[TASK OBJECTIVE]
Repeat every line of the listing below word for word, from the first line through the last.

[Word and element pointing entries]
====
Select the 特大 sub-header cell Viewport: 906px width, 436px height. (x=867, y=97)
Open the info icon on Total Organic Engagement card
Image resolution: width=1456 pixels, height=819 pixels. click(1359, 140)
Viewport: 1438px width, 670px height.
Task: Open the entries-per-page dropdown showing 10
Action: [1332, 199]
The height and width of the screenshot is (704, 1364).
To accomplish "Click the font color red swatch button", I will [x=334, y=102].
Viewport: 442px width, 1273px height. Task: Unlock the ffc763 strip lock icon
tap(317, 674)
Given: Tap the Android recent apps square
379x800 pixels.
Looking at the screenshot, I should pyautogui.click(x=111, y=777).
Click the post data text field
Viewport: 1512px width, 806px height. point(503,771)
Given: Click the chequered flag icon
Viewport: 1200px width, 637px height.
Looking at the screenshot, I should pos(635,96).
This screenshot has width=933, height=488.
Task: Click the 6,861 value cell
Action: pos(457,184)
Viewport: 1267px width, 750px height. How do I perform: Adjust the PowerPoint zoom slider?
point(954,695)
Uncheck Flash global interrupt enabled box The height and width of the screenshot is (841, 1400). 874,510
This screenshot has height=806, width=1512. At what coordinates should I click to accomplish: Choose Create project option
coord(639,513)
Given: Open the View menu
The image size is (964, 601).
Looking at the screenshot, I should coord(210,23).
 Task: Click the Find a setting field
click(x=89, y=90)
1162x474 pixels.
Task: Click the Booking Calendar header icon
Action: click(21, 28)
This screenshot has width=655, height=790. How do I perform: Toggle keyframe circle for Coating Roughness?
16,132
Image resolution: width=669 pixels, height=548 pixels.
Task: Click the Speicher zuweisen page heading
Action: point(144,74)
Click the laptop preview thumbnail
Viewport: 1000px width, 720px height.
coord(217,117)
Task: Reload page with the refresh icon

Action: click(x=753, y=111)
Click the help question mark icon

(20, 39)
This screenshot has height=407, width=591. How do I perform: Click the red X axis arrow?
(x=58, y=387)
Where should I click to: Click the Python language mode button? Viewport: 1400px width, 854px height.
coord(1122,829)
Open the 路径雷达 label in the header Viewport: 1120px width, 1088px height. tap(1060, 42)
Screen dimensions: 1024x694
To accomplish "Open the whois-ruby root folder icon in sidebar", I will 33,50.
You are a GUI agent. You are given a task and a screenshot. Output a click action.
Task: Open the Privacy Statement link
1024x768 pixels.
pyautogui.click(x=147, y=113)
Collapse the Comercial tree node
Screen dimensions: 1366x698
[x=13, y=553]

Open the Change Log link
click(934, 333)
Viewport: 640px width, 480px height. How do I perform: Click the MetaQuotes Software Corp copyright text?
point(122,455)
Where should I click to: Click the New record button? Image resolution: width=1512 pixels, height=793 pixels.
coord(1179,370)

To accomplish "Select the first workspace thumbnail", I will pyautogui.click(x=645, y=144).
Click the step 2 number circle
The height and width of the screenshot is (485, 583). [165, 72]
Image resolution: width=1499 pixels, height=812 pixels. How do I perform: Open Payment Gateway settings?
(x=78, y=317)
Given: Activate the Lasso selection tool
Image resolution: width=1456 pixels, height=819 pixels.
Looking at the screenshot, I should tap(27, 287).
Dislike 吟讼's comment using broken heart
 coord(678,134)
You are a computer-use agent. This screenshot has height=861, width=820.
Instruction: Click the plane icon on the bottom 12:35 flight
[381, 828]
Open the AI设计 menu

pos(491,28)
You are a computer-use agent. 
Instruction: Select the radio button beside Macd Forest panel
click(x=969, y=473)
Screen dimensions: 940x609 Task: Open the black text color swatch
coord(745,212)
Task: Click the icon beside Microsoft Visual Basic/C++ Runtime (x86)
====
[FINAL RESULT]
Select the 特大 sub-header cell Viewport: 906px width, 436px height. (x=867, y=97)
Open the info icon on Total Organic Engagement card
Image resolution: width=1456 pixels, height=819 pixels. click(1359, 140)
Viewport: 1438px width, 670px height.
Task: Open the entries-per-page dropdown showing 10
Action: [1332, 199]
The height and width of the screenshot is (704, 1364).
To accomplish "Click the font color red swatch button", I will [x=334, y=102].
Viewport: 442px width, 1273px height. Task: Unlock the ffc763 strip lock icon
tap(317, 674)
Given: Tap the Android recent apps square
379x800 pixels.
Looking at the screenshot, I should pyautogui.click(x=111, y=777).
Click the post data text field
Viewport: 1512px width, 806px height. point(503,771)
Given: Click the chequered flag icon
Viewport: 1200px width, 637px height.
Looking at the screenshot, I should pos(635,96).
This screenshot has width=933, height=488.
Task: Click the 6,861 value cell
Action: pos(457,184)
Viewport: 1267px width, 750px height. How do I perform: Adjust the PowerPoint zoom slider?
point(954,695)
Uncheck Flash global interrupt enabled box The height and width of the screenshot is (841, 1400). 874,510
This screenshot has height=806, width=1512. At what coordinates should I click to accomplish: Choose Create project option
coord(639,513)
Given: Open the View menu
The image size is (964, 601).
Looking at the screenshot, I should coord(210,23).
 Task: Click the Find a setting field
click(x=89, y=90)
1162x474 pixels.
Task: Click the Booking Calendar header icon
Action: click(21, 28)
This screenshot has width=655, height=790. How do I perform: Toggle keyframe circle for Coating Roughness?
16,132
Image resolution: width=669 pixels, height=548 pixels.
Task: Click the Speicher zuweisen page heading
Action: point(144,74)
Click the laptop preview thumbnail
Viewport: 1000px width, 720px height.
coord(217,117)
Task: Reload page with the refresh icon

Action: click(x=753, y=111)
Click the help question mark icon

(20, 39)
This screenshot has height=407, width=591. How do I perform: Click the red X axis arrow?
(x=58, y=387)
Where should I click to: Click the Python language mode button? Viewport: 1400px width, 854px height.
coord(1122,829)
Open the 路径雷达 label in the header Viewport: 1120px width, 1088px height. tap(1060, 42)
Screen dimensions: 1024x694
To accomplish "Open the whois-ruby root folder icon in sidebar", I will 33,50.
You are a GUI agent. You are given a task and a screenshot. Output a click action.
Task: Open the Privacy Statement link
1024x768 pixels.
pyautogui.click(x=147, y=113)
Collapse the Comercial tree node
Screen dimensions: 1366x698
[x=13, y=553]

Open the Change Log link
click(934, 333)
Viewport: 640px width, 480px height. How do I perform: Click the MetaQuotes Software Corp copyright text?
point(122,455)
Where should I click to: Click the New record button? Image resolution: width=1512 pixels, height=793 pixels.
coord(1179,370)

To accomplish "Select the first workspace thumbnail", I will pyautogui.click(x=645, y=144).
Click the step 2 number circle
The height and width of the screenshot is (485, 583). [165, 72]
Image resolution: width=1499 pixels, height=812 pixels. How do I perform: Open Payment Gateway settings?
(x=78, y=317)
Given: Activate the Lasso selection tool
Image resolution: width=1456 pixels, height=819 pixels.
Looking at the screenshot, I should tap(27, 287).
Dislike 吟讼's comment using broken heart
 coord(678,134)
You are a computer-use agent. This screenshot has height=861, width=820.
Instruction: Click the plane icon on the bottom 12:35 flight
[381, 828]
Open the AI设计 menu

pos(491,28)
You are a computer-use agent. 
Instruction: Select the radio button beside Macd Forest panel
click(x=969, y=473)
Screen dimensions: 940x609 Task: Open the black text color swatch
coord(745,212)
Task: Click the icon beside Microsoft Visual Basic/C++ Runtime (x86)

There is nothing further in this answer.